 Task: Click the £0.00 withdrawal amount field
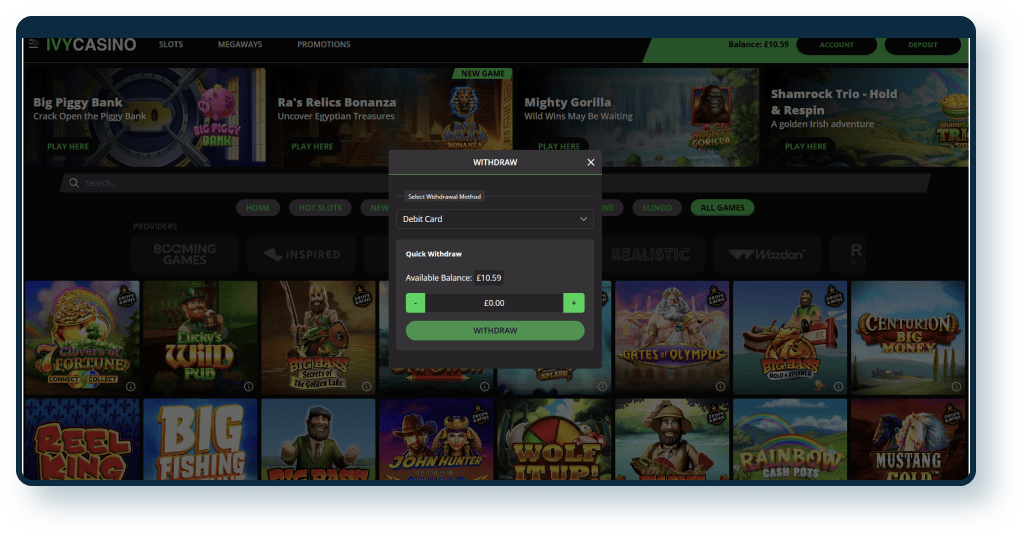tap(494, 303)
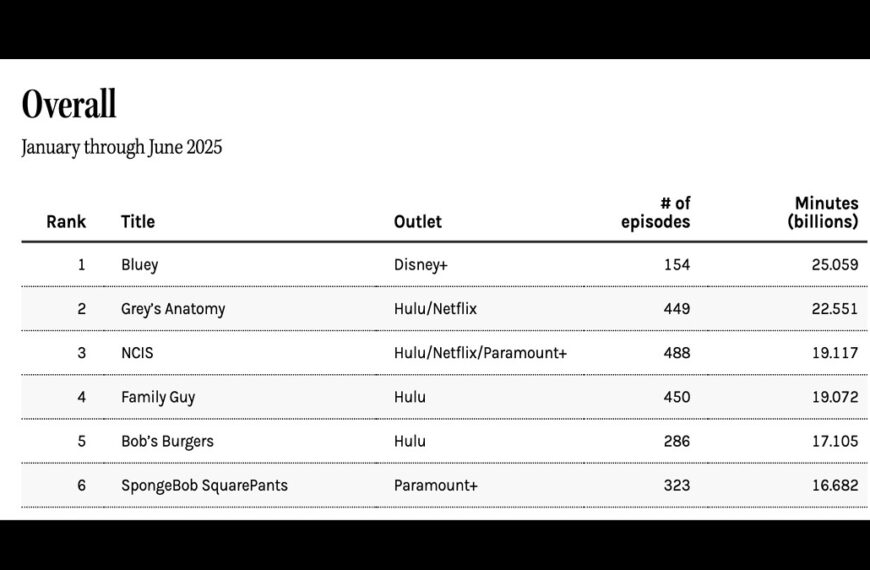Viewport: 870px width, 570px height.
Task: Click the Disney+ outlet cell
Action: click(422, 265)

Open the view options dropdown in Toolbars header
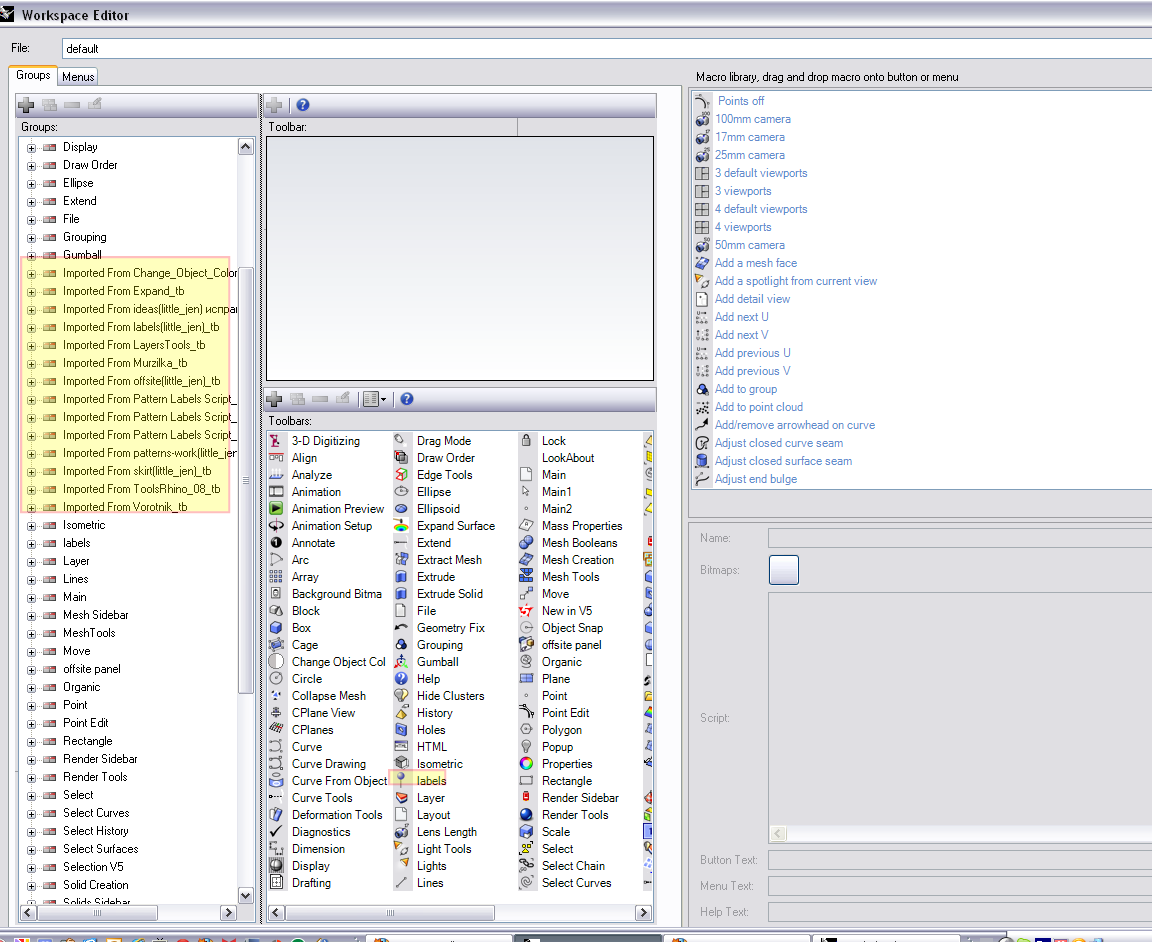pos(374,399)
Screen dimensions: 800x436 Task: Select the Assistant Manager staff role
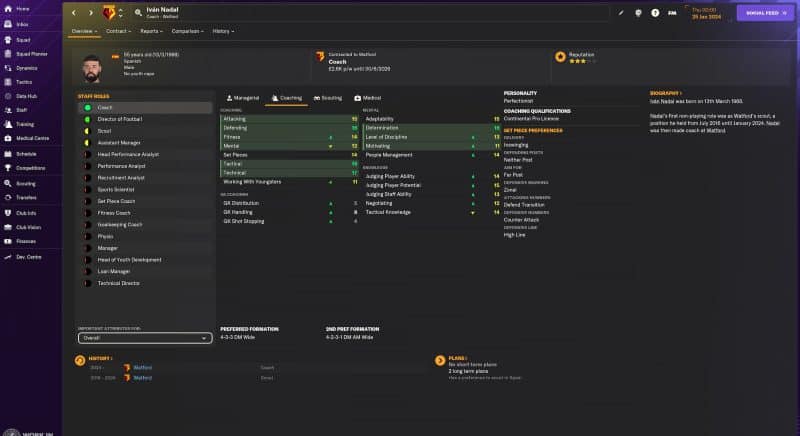(x=118, y=142)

****

◆ What to produce ◆
Quote every row above verbatim, and leave out the pictures.

◆ Result of this exercise ◆
 Task: Click the £0.00 withdrawal amount field
tap(494, 303)
Viewport: 870px width, 570px height.
Task: Click the Disney+ outlet cell
Action: click(422, 265)

Open the view options dropdown in Toolbars header
pos(374,399)
Screen dimensions: 800x436 Task: Select the Assistant Manager staff role
(x=118, y=142)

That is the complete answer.